::: Provided text
In her report, Key Capabilities of an Electronic Health Record System July 31, 2003, Dr. Carolyn Clancy, Director, Agency for Healthcare Research and Quality stated, “There is a great deal of interest within both the public and private sectors in encouraging all health care providers to migrate from paper-based health records to a system that stores health information electronically and employs computer-aided decision support systems. In part, this interest is due to a growing recognition that a stronger information technology (IT) infrastructure is integral to addressing such national concerns as the need to improve the safety and quality of health care.”

National Mandate

Automation of records in healthcare is not only a step in modernization, but a national mandate. The following is excerpted from the United States Department of Health Services.

Mission statement:

“… to guide the nationwide implementation of interoperable health information technology in both the public and private health care sectors that will reduce medical errors, improve quality, and produce greater value for health care expenditures, and coordinates outreach and consultation by the relevant executive branch agencies with the public and private sectors.”

Vision:

“…Clinicians will have a patient’s complete medical history, computerized ordering systems, and electronic reminder.”

The implementation of electronic health records (EHR) is integral to this national mandate and it’s just a matter of time when all hospitals in the US will be fully electronic in their workflow systems.

With this daunting task ahead, I’m reminded of the words of the National Coordinator for Health Information Technology National Coordinator, David J. Brailer, MD, PhD when he addressed the System Solutions and Deployment personnel. “All eyes are on you.” As an RN and healthcare provider, it’s breathtaking to see through the telescope to look beyond the horizon and be part of the mission.
::::::
| Problem to work on |
Answer these questions from the text on electronic health records.
(a) What is the date of Dr. Carolyn Clancy's report?
(b) According to the vision statement, what will clinicians have?
(c) Whom was David J. Brailer addressing when he said "All eyes are on you"?
::: Data excerpts
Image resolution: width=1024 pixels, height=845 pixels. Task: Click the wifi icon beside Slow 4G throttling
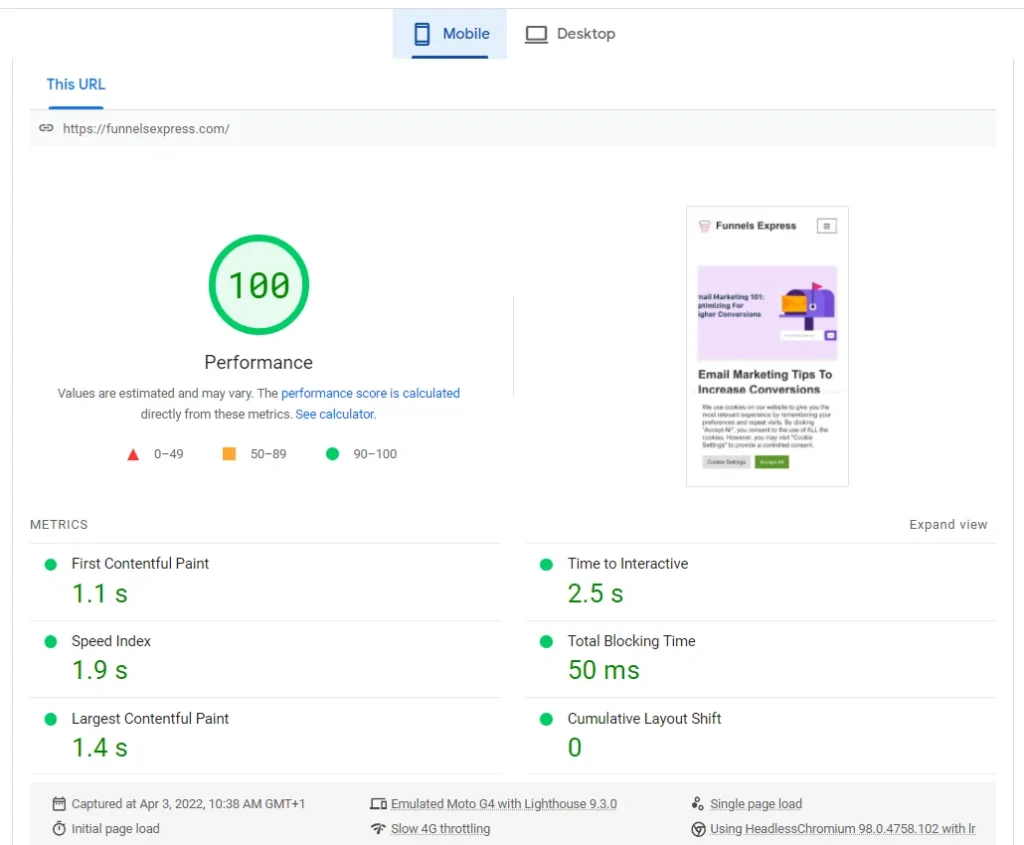(x=378, y=829)
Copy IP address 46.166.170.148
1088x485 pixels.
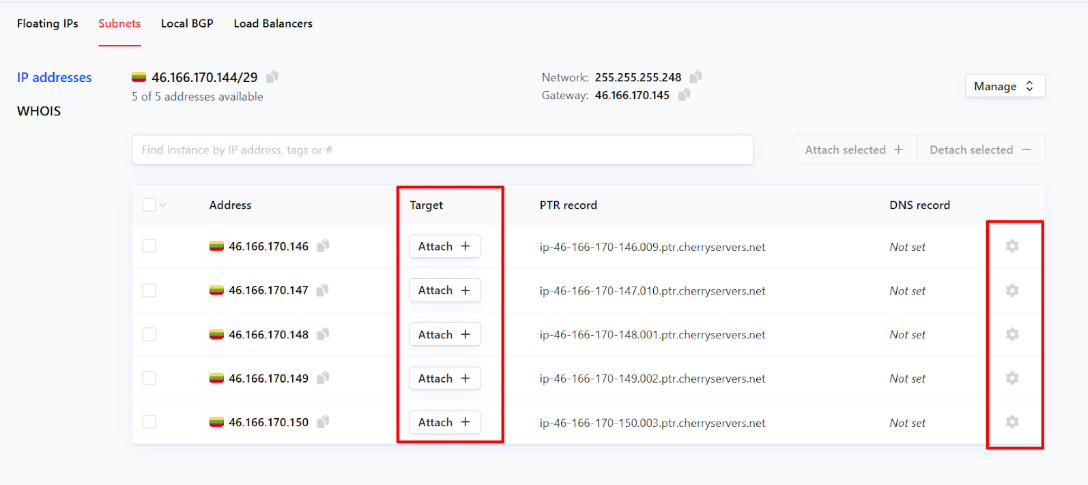click(323, 335)
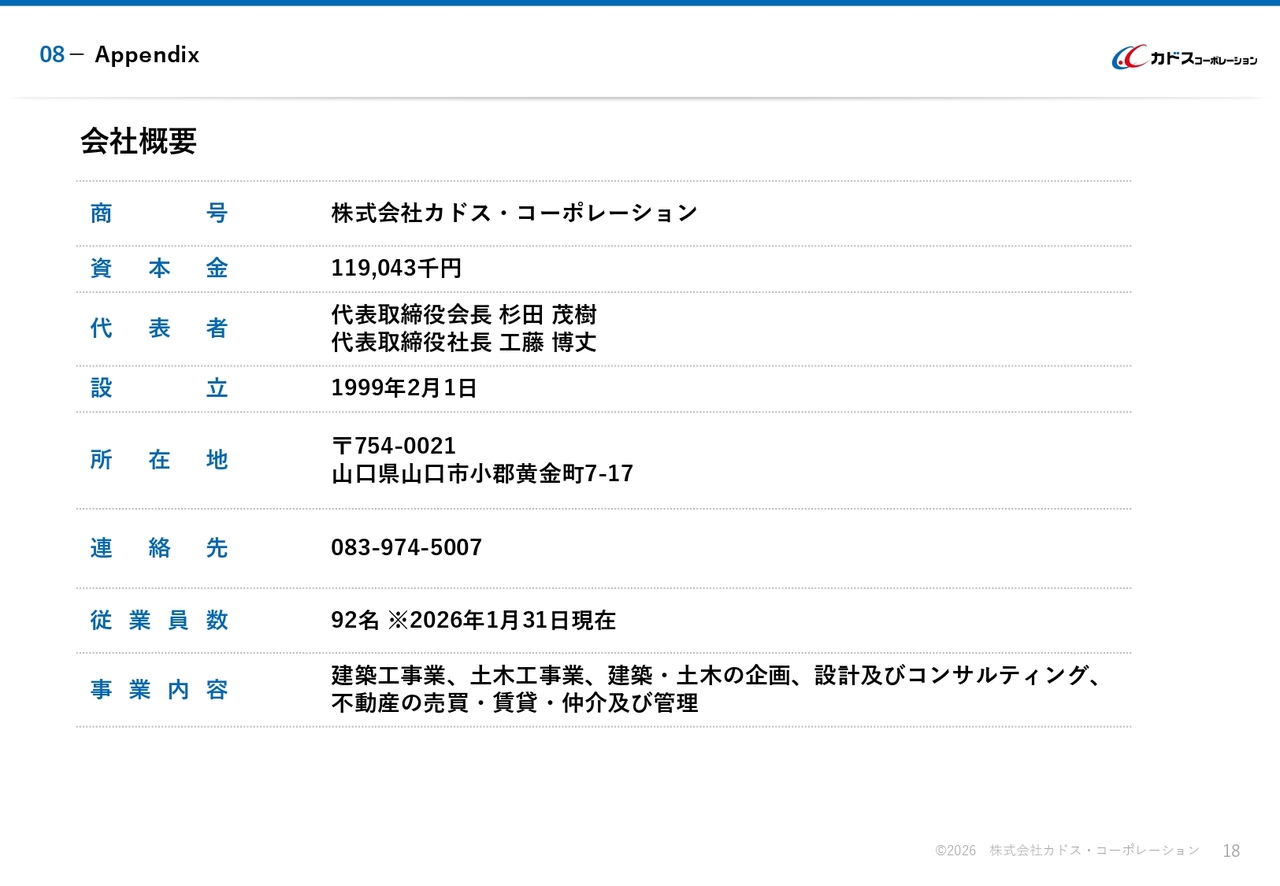Select the employee count 92名 text

tap(355, 620)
::::::
| Answer for the task |
(a) July 31, 2003
(b) A patient's complete medical history, computerized ordering systems, and electronic reminder
(c) The System Solutions and Deployment personnel